**Zu lösende Aufgaben:**
a – Fassen Sie den Urteilsauszug zur Arbeitnehmerüberlassung im Konzern in zwei Sätzen zusammen.
b – Führen Sie den Urteilsauszug zur Arbeitnehmerüberlassung im Konzern nach seinem letzten Satz weiter.

**Textauszug:**
Rechtsmittel zugelassen
Leitsatz (amtlich)
1. Die Gewinnabführung innerhalb eines Konzerns begründet noch keine „Gewerbemäßigkeit” von Arbeitnehmerüberlassungen im Konzern.
2. Die Auslegung des § 1 Abs. 2 AÜG durch das BAG dahin, daß bei Vorliegen der dortigen Voraussetzungen das Arbeitsverhältnis zum „Verleiher” endet, bedarf der Einschränkung dahin, daß die Beendigung nicht gegen den Willen des Arbeitnehmers stattfindet.
Normenkette
AÜG § 1 Abs. 1-2, § 10 Abs. 1 S. 1, § 13
Verfahrensgang
ArbG Köln (Urteil vom 13.12.1995; Aktenzeichen 11 Ca 4631/95) |
Nachgehend
Tenor
Die Berufung der Beklagten gegen das Urteil des Arbeitsgerichts Köln vom 13.12.1995 – 15/11 Ca 4631/95 – wird zurückgewiesen.
Die Kosten der Berufung trägt die Beklagte.
Streitwert: unverändert
Die Revision wird zugelassen.
Tatbestand
Die Beklagte (AG) betreibt Luftfahrt und ist ein beherrschendes Unternehmen in einem Konzern. Ihr Sitz ist in K. Hier befinden sich auch 5 Tochtergesellschaften mit rund 300 Mitarbeitern. Diese sind von der Beklagten eingestellt worden und zu den Tochtergesellschaften versetzt oder abgeordnet worden. Sie werden von einem zentralen Personaldienst der Beklagten verwaltet. Die Personalkosten erhält die Beklagte von den Tochtergesellschaften erstattet. Sie erhält auch die Gewinne der Tochtergesellschaften. Sie besitzt die Erlaubnis zur Arbeitnehmerüberlassung. Die Mitarbeiter bei der Beklagten und den Tochtergesellschaften haben einen gemeinsamen Betriebsrat gewählt.

**Datenabschnitt:**
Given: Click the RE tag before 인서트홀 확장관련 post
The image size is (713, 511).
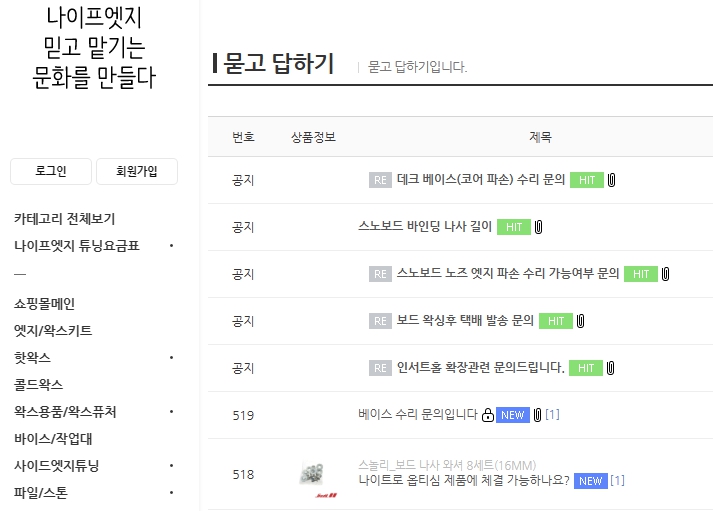Looking at the screenshot, I should click(x=380, y=368).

**Antworten je Aufgabe:**
a – Die Berufung der Beklagten gegen das Urteil des Arbeitsgerichts Köln vom 13.12.1995 wird auf ihre Kosten zurückgewiesen und die Revision zugelassen. Laut Leitsatz begründet die Gewinnabführung im Konzern noch keine „Gewerbemäßigkeit“ der Arbeitnehmerüberlassung, und ein Arbeitsverhältnis zum „Verleiher“ endet nach § 1 Abs. 2 AÜG nicht gegen den Willen des Arbeitnehmers; die Beklagte, eine Luftfahrt-AG mit Sitz in K., hat rund 300 Mitarbeiter eingestellt, zu fünf Tochtergesellschaften versetzt oder abgeordnet, erhält von diesen Personalkosten und Gewinne und besitzt die Erlaubnis zur Arbeitnehmerüberlassung.

b –
Die Klägerin war ab 1.7.1964 als Luftverkehrskauffrau bei der Beklagten tätig gemäß Einstellungsschreiben vom 6.3.1964 (Bl. 158 f d.A.). Ab 15.4.1971 wurde sie als Sachbearbeiterin bei der Kölner Tochtergesellschaft G eingesetzt unter Änderung (Arbeitszeitverkürzung) des Arbeitsvertrages mit der Beklagten (Bl. 53 und 160 d.A.). Seit dem 1.3.1985 ist sie als Sachbearbeiterin bei der Kölner Tochtergesellschaft tätig gegen ein Monatsgehalt von zuletzt DM 4.900,– brutto.
Unter dem 8.5.1995 hat die Beklagte den genannten 300 Mitarbeitern, darunter der Klägerin, schriftliche mitgeteilt, daß formal zum 1.7.1995 ihr Arbeitsverhältnis zur Beklagten in Konsequenz der Regelungen der §§ 10 Abs. 1, 13 AÜG ende und unter unveränderten tariflichen Arbeitsbedingungen auf die Tochtergesellschaft übergehe, bei der Klägerin auf die (Bl. 5 d.A.). Die Klägerin bestreitet dies und hat am 29.5.1995 Klage erhoben mit dem Antrag,
festzustellen, daß ein Übergang des Arbeitsverhältnisses der Klägerin auf die zum1.7.1995 nicht stattfindet, sondern, daß das Arbeitsverhältnis über den 1.7.1995 hinaus zu unveränderten Bedingungen fortbesteht.
Die Beklagte hat beantragt,
die Klage abzuweisen.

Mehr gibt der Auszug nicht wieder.